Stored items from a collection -

------------

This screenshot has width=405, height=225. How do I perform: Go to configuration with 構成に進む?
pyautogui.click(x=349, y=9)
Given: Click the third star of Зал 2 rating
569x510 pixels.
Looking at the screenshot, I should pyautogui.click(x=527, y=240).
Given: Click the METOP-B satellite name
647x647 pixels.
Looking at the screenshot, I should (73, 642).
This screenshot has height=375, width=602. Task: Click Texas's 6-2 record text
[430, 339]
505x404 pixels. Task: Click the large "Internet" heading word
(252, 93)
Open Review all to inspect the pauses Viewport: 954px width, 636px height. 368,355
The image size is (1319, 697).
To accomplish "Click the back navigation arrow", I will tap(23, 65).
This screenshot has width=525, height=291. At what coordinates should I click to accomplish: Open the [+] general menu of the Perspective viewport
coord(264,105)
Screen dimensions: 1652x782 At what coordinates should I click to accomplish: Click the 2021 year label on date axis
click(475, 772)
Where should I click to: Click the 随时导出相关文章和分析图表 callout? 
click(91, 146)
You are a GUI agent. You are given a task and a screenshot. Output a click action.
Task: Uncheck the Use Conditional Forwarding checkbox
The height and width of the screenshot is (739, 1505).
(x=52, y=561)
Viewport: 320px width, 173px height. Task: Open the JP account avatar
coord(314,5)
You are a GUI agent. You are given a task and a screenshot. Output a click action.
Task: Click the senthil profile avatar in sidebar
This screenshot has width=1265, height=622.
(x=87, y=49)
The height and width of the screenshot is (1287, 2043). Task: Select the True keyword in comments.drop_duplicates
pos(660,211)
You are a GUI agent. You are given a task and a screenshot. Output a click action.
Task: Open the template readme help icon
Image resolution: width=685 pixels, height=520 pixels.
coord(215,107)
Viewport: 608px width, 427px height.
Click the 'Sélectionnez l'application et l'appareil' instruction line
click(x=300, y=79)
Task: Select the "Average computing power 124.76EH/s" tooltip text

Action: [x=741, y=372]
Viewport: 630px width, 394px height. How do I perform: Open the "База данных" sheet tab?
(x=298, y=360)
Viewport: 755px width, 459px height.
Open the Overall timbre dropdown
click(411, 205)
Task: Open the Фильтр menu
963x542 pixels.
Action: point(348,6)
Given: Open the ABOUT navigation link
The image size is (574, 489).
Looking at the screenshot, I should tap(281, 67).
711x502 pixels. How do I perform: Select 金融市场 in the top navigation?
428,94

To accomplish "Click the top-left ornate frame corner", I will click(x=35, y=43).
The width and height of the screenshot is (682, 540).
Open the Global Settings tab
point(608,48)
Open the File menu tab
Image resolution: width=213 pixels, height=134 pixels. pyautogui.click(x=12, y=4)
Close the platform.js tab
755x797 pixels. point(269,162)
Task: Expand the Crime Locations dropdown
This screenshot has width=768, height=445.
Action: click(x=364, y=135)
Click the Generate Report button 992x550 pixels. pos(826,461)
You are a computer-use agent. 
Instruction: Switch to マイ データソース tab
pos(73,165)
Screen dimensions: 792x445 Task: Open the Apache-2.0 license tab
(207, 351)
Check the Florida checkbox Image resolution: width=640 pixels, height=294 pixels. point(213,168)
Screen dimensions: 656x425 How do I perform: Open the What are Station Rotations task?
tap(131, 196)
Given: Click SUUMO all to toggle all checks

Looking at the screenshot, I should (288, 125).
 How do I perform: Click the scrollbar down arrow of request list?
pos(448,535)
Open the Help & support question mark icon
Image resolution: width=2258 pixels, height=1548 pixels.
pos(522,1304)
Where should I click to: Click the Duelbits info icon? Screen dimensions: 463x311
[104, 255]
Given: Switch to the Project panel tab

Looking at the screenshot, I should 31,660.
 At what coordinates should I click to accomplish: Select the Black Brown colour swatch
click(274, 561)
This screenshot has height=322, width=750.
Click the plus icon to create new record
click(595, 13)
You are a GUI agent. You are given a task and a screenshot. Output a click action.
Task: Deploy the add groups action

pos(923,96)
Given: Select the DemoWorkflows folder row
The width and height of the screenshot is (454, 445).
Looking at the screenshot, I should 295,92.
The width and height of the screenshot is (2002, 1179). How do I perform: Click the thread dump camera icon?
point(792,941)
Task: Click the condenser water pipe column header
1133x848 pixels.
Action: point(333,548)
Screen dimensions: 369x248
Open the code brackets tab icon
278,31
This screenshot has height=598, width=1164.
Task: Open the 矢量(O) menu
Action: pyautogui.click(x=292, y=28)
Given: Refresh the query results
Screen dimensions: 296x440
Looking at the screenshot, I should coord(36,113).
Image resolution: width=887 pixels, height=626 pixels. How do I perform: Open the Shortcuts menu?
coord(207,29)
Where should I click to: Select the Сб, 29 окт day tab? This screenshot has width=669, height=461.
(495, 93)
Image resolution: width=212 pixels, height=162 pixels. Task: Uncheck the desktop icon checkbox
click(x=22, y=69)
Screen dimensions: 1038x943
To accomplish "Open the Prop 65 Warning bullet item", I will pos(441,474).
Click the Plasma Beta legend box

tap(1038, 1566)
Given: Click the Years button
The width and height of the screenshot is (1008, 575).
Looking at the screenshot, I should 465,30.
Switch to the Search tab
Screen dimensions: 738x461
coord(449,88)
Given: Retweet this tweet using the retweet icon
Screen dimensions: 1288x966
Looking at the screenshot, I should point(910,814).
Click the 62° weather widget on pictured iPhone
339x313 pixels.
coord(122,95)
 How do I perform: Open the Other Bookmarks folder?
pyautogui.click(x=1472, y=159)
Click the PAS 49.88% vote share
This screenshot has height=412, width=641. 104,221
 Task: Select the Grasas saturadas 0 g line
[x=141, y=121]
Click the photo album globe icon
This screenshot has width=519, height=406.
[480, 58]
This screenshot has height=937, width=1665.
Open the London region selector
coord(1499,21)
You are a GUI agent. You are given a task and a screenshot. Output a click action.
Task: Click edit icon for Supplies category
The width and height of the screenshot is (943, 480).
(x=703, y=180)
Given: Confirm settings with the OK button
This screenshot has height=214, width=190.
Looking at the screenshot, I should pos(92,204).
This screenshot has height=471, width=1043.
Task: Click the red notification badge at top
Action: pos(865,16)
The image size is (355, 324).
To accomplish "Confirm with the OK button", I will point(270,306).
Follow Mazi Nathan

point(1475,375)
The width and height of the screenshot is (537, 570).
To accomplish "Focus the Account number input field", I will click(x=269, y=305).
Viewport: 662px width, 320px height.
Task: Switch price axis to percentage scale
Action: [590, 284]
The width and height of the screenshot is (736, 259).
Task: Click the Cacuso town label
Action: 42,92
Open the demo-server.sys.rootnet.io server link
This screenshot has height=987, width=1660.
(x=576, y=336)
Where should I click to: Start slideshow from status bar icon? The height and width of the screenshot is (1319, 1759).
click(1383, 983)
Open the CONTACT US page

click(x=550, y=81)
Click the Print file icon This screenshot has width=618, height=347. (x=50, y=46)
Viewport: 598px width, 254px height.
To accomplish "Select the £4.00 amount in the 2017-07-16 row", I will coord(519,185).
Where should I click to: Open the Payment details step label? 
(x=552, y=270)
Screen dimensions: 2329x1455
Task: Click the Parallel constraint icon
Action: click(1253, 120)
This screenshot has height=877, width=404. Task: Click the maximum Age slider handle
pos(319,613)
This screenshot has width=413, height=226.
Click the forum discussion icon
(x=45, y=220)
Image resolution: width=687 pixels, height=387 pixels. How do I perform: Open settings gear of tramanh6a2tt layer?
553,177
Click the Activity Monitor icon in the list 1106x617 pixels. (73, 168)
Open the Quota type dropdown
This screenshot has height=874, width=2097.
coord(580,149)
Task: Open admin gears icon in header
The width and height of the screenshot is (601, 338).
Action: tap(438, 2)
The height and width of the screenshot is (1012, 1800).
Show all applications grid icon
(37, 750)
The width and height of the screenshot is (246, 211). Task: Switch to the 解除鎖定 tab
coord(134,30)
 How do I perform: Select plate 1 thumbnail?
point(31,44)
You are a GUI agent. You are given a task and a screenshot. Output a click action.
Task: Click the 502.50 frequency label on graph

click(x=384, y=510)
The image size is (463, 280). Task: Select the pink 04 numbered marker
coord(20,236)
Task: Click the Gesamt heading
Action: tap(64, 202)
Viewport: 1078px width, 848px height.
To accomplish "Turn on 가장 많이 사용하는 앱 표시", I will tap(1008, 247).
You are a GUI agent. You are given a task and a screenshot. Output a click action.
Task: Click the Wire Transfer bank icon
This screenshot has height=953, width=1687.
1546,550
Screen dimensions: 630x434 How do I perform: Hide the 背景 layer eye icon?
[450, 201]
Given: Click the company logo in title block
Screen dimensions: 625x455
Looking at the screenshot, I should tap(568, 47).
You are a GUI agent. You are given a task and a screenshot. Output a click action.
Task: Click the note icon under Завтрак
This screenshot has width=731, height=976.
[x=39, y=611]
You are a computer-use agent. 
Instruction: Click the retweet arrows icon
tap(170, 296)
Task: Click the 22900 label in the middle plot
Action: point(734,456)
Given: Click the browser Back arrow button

------------

PROBLEM DESCRIPTION -
Output the listing above exactly as it appears, everything from the start of the listing down to the line containing "Open Review all", with both ends included.

COMPLETE RESPONSE -
This screenshot has width=405, height=225. How do I perform: Go to configuration with 構成に進む?
pyautogui.click(x=349, y=9)
Given: Click the third star of Зал 2 rating
569x510 pixels.
Looking at the screenshot, I should pyautogui.click(x=527, y=240).
Given: Click the METOP-B satellite name
647x647 pixels.
Looking at the screenshot, I should (73, 642).
This screenshot has height=375, width=602. Task: Click Texas's 6-2 record text
[430, 339]
505x404 pixels. Task: Click the large "Internet" heading word
(252, 93)
Open Review all to inspect the pauses Viewport: 954px width, 636px height. 368,355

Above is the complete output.